READING TEXT.

# # # # #

When his metal detector sounded off, Benjamin quickly dropped to the ground, stuck his digging tool into the dirt, and popped out a Civil War musket ball. He took a second to hold it over his head to show to us nearby. Then, it went into the “finds” bag on his belt as he immediately began swinging his machine searching for the next target.
Benjamin is our 15 year-old grandson. He actually has been metal detecting with us since he was five when we bought him his first machine. Since that time, he has participated in kid’s hunts, junior hunts, and beach hunts, besides hunting with us in yards, fields, and other locations. He has actually been in paid adult hunts, but only as a relief hunter. One of our friends is in his early nineties. He pays the entry fee for a treasure hunt, starts the beginning of the event, and detects for six of seven minutes before he tires and he leaves the field. Benjamin then steps in to take his place for the rest of the 30 minute hunt.
But this would be the first paid adult hunt in which our grandson would be the registered hunter. The fee was $90 for the day. This particular day was special for him. The first event of the day was a Civil War relic hunt. It cost $40 for the entry. Relics and artifacts from 160 years ago would be buried in a large, hilly field. The 40 entrants picked a spot to start and the gun sounded the beginning. Along with the relics were 40 metal targets with numbers on them. These were tokens for special prizes to be redeemed later. Everyone was hoping to find one of these.
When this first hunt was over, we returned to our truck to compare finds. We all found some round balls, Minie Balls (a bullet shaped like a modern bullet), J-hooks (look it up), and other items. Susie and Benjamin both found a token. I didn’t find one, but I did dig an Eagle uniform button. This is a common button, but was in very good condition.
We all went to the pavilion for the awarding of the token prizes. The huntmaster would call out a number, and the person holding that token would come up to receive their prize. Susie’s number was good for an antique ginger beer bottle and a Civil War book. An OK prize, but certainly on the lower end of some outstanding items on the table. The numbers kept being
called but not Benjamin’s. The table was almost empty. Only three prizes left, and one was the grand prize. It was a decorative dress sword, long and narrow. It was not used for fighting, but only for wearing to fancy events when the soldier was wearing his dress uniform. The other two items were both boxed collections of several nice relics.

# # # # #

GIVEN DATA.
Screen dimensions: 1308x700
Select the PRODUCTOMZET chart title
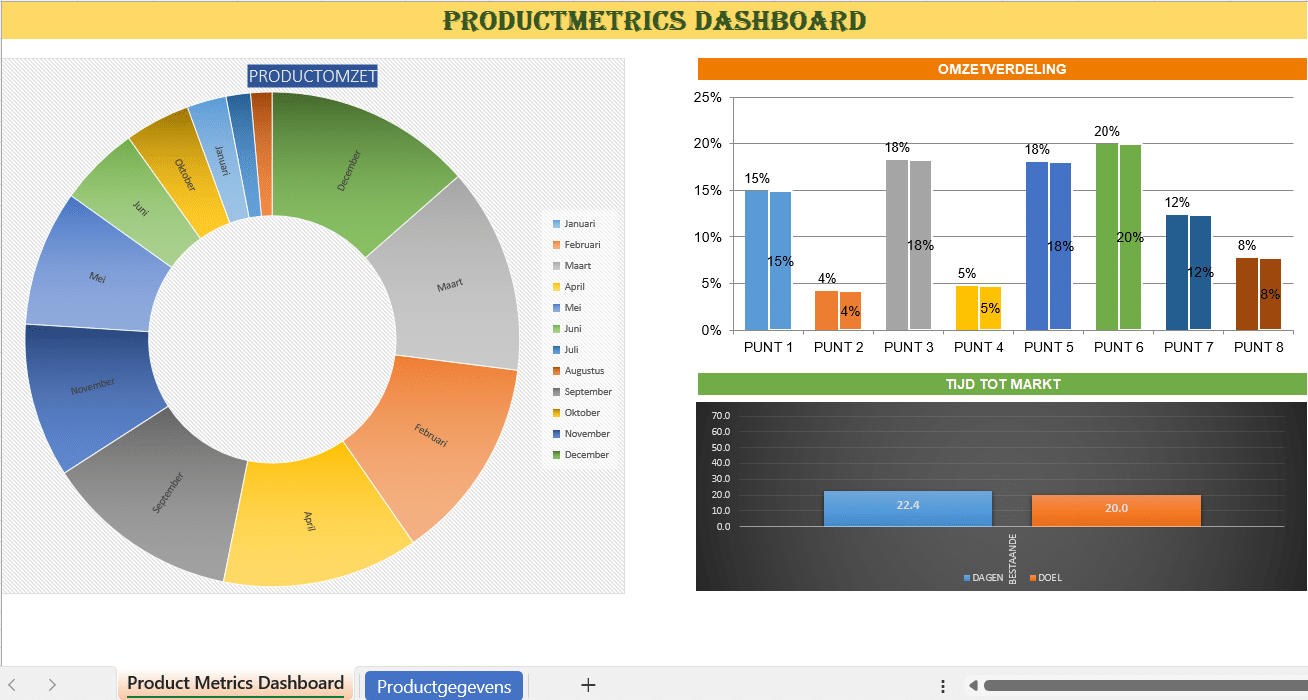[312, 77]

# # # # #

WHAT THE EXERCISE ASKS.
Answer these questions from the metal detecting story:
(a) How old was Benjamin when he got his first metal detector?
(b) What did entry to the Civil War relic hunt cost?
(c) What prize did Susie's token win?

ANSWER AREA.
(a) Five.
(b) $40.
(c) An antique ginger beer bottle and a Civil War book.